I'm a MooTools fan but my co-workers are jquery. I'm open to be persuaded but I need some good reasons. Please discuss, suggest, etc.
======
shantanubala
One thing that converted me from Mootools to jQuery was how much control I
have over my code with jQuery. With Mootools I found myself constantly
constraining myself to the design patterns the Mootools team found best.
Although those design patterns aren't bad, they sometimes don't suit the most
intuitive solution to a problem. jQuery on the other hand, lets you do
whatever you want. You can use Mootools and jQuery at the same time (which is
a killer combination if you use the "Core Builder" for Mootools).
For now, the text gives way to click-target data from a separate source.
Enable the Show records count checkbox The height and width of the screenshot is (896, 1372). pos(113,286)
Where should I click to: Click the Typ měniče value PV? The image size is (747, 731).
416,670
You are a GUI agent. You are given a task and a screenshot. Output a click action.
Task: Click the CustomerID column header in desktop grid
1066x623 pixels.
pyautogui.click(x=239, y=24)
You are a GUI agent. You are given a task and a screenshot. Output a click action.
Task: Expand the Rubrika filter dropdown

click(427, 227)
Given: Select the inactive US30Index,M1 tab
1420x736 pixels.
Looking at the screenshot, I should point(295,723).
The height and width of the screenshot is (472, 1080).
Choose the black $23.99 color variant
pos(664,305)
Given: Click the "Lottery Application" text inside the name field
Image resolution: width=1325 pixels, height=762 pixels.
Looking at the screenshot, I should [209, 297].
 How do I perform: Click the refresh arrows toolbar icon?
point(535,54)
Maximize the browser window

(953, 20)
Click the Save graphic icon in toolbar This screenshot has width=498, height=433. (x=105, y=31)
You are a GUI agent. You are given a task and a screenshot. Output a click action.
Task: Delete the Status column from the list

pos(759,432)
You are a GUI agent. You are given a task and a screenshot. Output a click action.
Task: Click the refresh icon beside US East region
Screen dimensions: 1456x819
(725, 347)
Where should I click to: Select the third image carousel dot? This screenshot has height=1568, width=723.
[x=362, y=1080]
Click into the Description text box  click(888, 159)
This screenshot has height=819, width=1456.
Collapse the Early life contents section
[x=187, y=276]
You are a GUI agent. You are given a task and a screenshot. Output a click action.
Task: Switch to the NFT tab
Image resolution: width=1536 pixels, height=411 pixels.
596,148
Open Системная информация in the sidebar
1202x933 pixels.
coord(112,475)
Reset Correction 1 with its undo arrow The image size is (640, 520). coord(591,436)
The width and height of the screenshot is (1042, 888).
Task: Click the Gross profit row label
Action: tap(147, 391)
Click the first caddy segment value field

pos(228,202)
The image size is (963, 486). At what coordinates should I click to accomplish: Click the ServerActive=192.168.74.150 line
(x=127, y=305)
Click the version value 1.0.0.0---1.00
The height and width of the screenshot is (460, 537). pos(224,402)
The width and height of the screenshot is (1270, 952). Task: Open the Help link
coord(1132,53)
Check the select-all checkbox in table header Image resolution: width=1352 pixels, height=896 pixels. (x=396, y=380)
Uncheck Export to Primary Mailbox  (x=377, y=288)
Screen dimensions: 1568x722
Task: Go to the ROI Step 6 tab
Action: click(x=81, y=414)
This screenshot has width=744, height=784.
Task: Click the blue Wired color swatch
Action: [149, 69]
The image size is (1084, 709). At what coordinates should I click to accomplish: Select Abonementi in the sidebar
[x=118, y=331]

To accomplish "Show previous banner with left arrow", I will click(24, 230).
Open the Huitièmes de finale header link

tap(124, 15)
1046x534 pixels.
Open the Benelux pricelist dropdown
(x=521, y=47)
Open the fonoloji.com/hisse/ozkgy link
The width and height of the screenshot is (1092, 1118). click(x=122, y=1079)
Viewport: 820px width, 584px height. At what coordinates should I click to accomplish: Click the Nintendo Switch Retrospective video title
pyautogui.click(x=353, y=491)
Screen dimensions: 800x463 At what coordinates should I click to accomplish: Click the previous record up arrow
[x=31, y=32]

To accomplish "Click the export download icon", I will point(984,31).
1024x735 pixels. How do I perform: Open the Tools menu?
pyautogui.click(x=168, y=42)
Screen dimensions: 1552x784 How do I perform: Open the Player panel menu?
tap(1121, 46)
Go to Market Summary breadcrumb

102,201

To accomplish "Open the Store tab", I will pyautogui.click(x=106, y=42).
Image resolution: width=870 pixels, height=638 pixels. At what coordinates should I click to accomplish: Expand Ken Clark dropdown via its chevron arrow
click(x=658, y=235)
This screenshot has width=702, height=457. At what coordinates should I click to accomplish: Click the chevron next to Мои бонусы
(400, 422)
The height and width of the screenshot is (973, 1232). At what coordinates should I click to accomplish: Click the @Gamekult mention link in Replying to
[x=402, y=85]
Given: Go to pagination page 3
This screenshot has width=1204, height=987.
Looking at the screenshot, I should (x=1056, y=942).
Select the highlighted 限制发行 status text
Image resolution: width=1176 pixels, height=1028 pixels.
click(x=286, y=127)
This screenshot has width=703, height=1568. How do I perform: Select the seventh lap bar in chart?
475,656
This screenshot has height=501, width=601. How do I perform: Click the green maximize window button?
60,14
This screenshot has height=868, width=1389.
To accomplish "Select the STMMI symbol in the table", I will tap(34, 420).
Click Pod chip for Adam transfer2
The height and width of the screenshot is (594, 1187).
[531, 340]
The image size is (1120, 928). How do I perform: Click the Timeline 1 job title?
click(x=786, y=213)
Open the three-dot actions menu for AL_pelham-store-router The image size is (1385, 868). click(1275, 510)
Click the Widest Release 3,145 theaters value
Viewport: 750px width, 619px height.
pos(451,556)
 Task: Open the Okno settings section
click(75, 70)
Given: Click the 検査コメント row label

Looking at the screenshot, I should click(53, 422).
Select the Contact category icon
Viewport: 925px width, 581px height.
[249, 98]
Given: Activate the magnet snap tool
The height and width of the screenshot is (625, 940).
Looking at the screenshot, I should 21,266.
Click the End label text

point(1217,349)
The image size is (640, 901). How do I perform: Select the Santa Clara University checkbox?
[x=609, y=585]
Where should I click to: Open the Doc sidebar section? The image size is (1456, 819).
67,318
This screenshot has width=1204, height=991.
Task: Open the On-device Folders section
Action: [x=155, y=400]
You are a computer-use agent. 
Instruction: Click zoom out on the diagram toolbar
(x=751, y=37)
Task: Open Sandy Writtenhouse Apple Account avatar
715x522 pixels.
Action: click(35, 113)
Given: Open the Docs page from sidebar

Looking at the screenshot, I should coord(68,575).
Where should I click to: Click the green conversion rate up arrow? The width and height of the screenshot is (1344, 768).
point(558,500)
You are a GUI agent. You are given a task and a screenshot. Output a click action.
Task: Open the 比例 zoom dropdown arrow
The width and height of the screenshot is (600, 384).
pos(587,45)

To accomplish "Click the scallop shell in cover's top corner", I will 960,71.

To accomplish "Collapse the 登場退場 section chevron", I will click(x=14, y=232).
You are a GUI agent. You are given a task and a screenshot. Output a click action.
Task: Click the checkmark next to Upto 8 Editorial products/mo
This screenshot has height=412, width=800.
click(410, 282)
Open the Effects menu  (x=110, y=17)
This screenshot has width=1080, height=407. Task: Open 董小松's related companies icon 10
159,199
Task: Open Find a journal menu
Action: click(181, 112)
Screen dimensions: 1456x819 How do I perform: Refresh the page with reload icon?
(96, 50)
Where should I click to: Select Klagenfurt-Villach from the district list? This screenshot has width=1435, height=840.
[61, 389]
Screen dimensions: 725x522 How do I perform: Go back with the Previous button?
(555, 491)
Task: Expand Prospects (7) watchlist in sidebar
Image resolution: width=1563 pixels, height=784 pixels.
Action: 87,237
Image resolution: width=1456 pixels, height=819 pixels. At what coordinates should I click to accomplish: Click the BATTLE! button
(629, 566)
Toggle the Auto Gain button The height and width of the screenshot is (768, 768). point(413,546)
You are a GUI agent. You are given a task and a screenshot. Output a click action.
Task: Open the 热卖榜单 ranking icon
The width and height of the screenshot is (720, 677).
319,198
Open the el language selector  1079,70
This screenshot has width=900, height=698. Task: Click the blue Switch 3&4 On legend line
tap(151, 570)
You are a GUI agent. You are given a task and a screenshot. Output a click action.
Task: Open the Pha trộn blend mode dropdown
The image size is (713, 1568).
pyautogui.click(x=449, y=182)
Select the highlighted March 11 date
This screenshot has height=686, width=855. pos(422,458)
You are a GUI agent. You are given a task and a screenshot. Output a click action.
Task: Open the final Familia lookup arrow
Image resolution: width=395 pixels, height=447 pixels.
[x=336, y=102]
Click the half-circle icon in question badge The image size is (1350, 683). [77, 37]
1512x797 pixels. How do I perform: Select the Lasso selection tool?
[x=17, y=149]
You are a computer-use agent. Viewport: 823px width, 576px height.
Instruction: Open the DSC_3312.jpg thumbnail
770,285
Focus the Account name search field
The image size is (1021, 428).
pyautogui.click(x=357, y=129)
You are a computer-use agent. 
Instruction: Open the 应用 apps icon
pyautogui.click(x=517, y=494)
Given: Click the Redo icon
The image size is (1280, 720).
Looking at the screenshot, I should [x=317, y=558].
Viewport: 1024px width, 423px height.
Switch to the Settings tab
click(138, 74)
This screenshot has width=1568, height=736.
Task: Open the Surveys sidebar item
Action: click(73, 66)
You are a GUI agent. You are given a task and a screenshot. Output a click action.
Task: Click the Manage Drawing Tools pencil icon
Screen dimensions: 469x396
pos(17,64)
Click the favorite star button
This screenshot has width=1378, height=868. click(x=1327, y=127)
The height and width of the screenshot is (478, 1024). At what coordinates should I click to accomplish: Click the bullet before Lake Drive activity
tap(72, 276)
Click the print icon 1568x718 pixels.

Also, the jQuery UI package is fantastic. It is without a doubt a great way to
do progressive enhancement: it uses a css framework, sprited icons, and js for
the interaction in separate layers. Mootools More feels disjointed and
unfocused, while the jQuery UI project feels crisp and professional. Any
functionality you like in More is available as jQuery plugins, which brings me
to this point:

I find it much easier to modify the code for a jQuery plugin than I do a
Mootools class. I personally find it much simpler to change a few function
calls than redo the structure of a class.

------
staunch
All the momentum is with jQuery. By far it's the #1 at this point. More users,
plugins, tutorials, etc.

If there are two roughly equal (in a technical sense) technologies it usually
makes sense to go with the one that has the big advantage in momentum.

------
seasoup
The two are similar at first glance but pretty different when you get into it.

jQuery specializes in making javascript/DOM interaction drop dead simple.
Nothing else out there comes close to achieving this as well as jQuery. When I
write with jQuery, the most basic pages are written functionally and when I
need something more advanced it's easy to step into some OO. But, jQuery does
nothing to help with object oriented javascript, you have to use javascripts
prototype model.

MooTools specializes in being more of a javascript framework. It adds
functionality to javascript (which is controversial in itself), and lends
itself to a very classical object oriented development approach.

Both tools are quality, jQuery has a huge user base, whereas MooTools has a
smaller and very rabid user base. If your project is a very UI/javascript
focused project then MooTools may be the right answer. If it is not, and is
just your typical site/application, then jQuery is probably it.